University of California San Diego
updated 8/3/2011 6:29:28 PM ET 2011-08-03T22:29:28

There's not much business in making gadgets for archaeologists, but that has not stopped the modern day Indiana Jones types from adapting the tools of other trades for their painstaking explorations of ancient cities, battlefields and burial grounds. Their latest triumph comes from hacking Microsoft's Kinect gaming device to create a handheld 3-D scanner capable of virtually replicating entire dig sites filled with artifacts and unearthed buildings.

The hacked "ArKinect" casts a pattern of infrared dots on people and objects so that it can map them in 3-D, just as it typically captures the full-body motions of gamers playing on the Xbox 360. It can already digitize people and small objects such as ancient weapons or pottery, but researchers at the University of California in San Diego hope their device can soon capture 3-D scans of entire buildings or neighborhoods.

"We are hoping that by using the Kinect we can create a mobile scanning system that is accurate enough to get fairly realistic 3-D models of ancient excavation site," said Jurgen Schulze, a research scientist at the California Institute for Telecommunications and Information Technology.

That mobile version would be a portable self-contained, battery-powered instrument with an onboard screen so that users can see their scanning progress. Such 3-D mapping comes at a cheap price — the Kinect sells for $150 — compared to expensive LIDAR instruments that have already created similar 3-D maps of archaeological sites.

The 3-D scans collected in the field might eventually be displayed in the institute's immersive virtual reality environment called the StarCAVE. That could give researchers back at the university a chance to study 3-D models of artifacts and dig sites.

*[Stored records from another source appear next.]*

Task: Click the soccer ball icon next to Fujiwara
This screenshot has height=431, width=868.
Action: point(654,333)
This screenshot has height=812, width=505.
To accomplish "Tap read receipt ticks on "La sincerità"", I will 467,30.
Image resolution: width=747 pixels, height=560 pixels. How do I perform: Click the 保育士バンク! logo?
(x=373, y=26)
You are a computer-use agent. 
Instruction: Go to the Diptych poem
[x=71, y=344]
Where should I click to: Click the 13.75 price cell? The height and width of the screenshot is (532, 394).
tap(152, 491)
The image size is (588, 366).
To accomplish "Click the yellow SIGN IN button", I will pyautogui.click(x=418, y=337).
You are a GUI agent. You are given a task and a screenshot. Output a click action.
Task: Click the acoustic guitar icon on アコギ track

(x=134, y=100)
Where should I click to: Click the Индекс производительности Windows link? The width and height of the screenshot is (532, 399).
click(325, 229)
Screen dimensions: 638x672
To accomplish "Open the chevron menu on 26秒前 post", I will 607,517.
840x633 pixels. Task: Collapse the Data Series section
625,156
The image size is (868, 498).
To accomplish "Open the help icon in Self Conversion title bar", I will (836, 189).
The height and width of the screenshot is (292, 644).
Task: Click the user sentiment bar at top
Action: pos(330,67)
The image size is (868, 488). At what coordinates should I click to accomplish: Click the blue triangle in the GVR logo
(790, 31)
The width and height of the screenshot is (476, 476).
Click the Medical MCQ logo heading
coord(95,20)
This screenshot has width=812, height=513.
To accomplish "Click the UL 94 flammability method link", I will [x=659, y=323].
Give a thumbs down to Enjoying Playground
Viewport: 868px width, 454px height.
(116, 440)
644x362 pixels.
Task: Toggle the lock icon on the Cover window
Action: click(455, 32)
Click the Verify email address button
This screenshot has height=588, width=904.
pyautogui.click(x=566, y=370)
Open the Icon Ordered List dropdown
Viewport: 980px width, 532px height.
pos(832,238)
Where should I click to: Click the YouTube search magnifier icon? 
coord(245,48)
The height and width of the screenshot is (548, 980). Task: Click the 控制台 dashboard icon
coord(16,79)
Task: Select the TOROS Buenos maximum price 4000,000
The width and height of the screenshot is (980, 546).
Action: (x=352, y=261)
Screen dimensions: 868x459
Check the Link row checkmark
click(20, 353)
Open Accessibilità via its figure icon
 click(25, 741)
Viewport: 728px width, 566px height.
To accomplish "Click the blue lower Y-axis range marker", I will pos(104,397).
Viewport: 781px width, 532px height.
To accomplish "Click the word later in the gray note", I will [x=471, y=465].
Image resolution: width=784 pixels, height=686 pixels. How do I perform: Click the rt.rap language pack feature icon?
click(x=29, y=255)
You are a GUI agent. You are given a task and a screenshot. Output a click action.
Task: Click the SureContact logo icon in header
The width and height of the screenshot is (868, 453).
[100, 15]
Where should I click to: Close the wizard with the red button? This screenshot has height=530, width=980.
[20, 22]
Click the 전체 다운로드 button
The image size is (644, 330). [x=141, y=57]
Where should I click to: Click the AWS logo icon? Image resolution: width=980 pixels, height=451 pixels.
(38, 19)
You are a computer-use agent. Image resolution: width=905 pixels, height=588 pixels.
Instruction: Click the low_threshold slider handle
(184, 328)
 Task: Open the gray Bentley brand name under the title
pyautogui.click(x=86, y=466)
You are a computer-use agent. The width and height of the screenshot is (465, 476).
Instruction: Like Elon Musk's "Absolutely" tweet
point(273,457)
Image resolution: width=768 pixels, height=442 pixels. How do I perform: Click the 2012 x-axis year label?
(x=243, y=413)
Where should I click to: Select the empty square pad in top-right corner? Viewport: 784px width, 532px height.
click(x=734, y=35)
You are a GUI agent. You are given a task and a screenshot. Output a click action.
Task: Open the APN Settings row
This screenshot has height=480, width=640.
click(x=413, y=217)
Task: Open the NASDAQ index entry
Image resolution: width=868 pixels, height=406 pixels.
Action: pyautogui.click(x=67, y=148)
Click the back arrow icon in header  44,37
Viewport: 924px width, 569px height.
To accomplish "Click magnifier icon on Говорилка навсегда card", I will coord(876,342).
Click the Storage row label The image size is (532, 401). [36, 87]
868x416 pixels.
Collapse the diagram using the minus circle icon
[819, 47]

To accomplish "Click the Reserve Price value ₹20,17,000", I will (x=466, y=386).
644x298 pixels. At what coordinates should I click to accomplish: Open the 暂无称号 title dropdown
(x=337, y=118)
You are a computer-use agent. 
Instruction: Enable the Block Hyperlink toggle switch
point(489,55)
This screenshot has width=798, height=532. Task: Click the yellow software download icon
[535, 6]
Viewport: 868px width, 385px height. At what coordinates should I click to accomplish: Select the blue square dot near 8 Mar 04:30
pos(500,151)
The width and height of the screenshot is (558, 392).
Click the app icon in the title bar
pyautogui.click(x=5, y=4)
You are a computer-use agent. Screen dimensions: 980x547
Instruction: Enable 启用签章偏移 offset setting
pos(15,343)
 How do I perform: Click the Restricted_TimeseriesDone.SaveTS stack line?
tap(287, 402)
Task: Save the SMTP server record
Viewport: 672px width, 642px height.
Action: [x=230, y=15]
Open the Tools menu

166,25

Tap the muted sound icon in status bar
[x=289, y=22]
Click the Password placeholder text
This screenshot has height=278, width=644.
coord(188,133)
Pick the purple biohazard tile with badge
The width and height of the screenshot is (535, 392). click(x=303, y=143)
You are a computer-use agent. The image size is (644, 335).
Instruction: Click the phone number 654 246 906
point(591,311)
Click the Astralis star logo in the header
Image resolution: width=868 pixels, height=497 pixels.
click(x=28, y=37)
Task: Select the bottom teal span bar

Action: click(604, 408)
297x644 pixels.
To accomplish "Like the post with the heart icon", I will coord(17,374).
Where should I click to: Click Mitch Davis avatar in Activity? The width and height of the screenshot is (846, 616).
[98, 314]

"There may be experts off site that have access to a CAVE system and they could collaborate remotely with researchers in the field," Schulze said. "This technology could also potentially be used in a disaster site, like an earthquake, where the scene can be digitized and viewed remotely to help direct search-and-rescue operations."

A team of archaeologists and engineers has begun training in using the ArKinect, so that they can hopefully bring the portable 3-D scanner to a dig site in Jordan. Such efforts suggest that gaming technology, long dismissed as low-brow entertainment, might even belong in a museum with other cultural artifacts after all.